Data records
===============

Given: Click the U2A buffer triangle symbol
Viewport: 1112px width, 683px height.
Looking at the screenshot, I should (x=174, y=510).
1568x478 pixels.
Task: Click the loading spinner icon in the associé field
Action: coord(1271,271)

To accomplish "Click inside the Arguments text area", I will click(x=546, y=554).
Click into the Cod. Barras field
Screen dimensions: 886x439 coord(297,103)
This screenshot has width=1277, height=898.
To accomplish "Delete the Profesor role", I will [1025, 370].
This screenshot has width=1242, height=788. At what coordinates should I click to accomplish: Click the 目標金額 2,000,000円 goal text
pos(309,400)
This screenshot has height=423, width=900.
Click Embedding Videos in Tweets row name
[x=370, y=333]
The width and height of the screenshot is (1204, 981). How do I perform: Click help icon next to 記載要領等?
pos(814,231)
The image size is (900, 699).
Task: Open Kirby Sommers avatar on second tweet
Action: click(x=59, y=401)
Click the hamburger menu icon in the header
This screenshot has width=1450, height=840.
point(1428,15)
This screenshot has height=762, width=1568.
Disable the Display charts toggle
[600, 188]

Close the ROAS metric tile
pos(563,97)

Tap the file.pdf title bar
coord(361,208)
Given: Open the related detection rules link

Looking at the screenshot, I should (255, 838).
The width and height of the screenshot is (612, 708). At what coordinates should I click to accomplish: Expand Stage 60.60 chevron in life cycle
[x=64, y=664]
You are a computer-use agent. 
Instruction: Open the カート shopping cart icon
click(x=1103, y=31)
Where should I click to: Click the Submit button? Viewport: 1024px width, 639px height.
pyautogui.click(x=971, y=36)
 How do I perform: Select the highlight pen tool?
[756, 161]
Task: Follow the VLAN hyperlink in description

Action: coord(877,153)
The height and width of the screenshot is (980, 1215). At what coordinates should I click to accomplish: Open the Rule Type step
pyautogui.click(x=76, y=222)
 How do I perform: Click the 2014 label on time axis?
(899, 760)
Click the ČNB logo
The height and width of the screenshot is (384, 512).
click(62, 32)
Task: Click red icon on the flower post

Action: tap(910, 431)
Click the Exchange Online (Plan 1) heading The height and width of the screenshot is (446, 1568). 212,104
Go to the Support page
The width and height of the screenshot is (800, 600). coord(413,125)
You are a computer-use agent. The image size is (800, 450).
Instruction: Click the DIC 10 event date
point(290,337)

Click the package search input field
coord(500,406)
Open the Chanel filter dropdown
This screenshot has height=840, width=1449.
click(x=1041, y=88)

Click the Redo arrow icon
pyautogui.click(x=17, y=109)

===============

• PROBLEM TO WORK ON: Render the entries from the line with "Close the ROAS metric tile" up to and including the line with "click(x=1103, y=31)" as a Markdown table, omitting blank lines. Use two columns, "Row" for the row number and "Line" for the line itself.

• COMPLETED EXERCISE:
| Row | Line |
|---|---|
| 1 | Close the ROAS metric tile |
| 2 | pos(563,97) |
| 3 | Tap the file.pdf title bar |
| 4 | coord(361,208) |
| 5 | Given: Open the related detection rules link |
| 6 | Looking at the screenshot, I should (255, 838). |
| 7 | The width and height of the screenshot is (612, 708). At what coordinates should I click to accomplish: Expand Stage 60.60 chevron in life cycle |
| 8 | [x=64, y=664] |
| 9 | You are a computer-use agent.  |
| 10 | Instruction: Open the カート shopping cart icon |
| 11 | click(x=1103, y=31) |